**Task to complete**. Scan the records for the line containing "Strada Provinciale 44"; extract it and all later lines, verbatim, through the end, and nothing before it.

**Data to examine**.
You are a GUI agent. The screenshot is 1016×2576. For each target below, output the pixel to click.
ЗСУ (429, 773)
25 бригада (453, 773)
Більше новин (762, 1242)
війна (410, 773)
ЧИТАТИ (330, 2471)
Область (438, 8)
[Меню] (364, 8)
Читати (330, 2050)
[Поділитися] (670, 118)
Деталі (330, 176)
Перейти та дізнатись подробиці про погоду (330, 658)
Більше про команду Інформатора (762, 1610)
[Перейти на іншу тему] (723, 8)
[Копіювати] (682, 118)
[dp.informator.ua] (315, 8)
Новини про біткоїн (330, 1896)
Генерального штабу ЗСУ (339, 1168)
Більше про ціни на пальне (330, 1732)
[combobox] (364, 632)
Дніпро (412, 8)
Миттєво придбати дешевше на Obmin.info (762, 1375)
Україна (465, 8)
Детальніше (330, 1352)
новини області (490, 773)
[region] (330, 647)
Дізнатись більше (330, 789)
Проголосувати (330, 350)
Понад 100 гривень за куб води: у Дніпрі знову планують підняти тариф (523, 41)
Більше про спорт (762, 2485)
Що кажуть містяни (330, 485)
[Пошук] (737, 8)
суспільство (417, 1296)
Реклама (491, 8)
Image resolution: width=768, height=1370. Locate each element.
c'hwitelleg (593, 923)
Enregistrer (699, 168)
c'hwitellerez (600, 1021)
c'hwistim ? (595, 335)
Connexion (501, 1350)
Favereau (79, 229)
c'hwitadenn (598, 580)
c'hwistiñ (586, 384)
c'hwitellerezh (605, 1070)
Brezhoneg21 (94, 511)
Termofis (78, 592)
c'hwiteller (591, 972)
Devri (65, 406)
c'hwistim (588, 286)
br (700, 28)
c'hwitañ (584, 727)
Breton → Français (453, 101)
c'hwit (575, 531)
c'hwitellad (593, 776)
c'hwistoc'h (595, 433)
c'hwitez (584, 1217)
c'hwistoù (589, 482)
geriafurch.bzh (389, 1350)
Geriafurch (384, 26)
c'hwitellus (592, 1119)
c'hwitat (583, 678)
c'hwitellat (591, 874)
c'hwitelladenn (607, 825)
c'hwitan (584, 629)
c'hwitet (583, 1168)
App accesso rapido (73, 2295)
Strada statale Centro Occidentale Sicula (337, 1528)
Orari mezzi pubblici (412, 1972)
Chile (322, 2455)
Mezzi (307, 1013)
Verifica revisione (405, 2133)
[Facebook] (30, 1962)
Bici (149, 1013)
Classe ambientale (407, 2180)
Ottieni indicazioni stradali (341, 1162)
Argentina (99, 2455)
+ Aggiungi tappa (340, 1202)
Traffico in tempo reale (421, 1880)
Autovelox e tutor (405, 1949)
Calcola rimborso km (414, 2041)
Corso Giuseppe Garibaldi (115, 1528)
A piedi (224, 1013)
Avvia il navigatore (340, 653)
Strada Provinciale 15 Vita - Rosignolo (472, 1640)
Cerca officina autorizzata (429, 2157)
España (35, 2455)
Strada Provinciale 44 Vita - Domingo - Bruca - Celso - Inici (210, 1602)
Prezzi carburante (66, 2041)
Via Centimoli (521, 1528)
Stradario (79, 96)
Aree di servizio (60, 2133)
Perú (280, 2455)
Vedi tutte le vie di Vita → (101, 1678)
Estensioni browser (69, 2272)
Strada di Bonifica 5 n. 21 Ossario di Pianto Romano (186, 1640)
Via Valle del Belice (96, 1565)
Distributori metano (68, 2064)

**Exercise answer**.
Strada Provinciale 44 Vita - Domingo - Bruca - Celso - Inici (210, 1602)
Prezzi carburante (66, 2041)
Via Centimoli (521, 1528)
Stradario (79, 96)
Aree di servizio (60, 2133)
Perú (280, 2455)
Vedi tutte le vie di Vita → (101, 1678)
Estensioni browser (69, 2272)
Strada di Bonifica 5 n. 21 Ossario di Pianto Romano (186, 1640)
Via Valle del Belice (96, 1565)
Distributori metano (68, 2064)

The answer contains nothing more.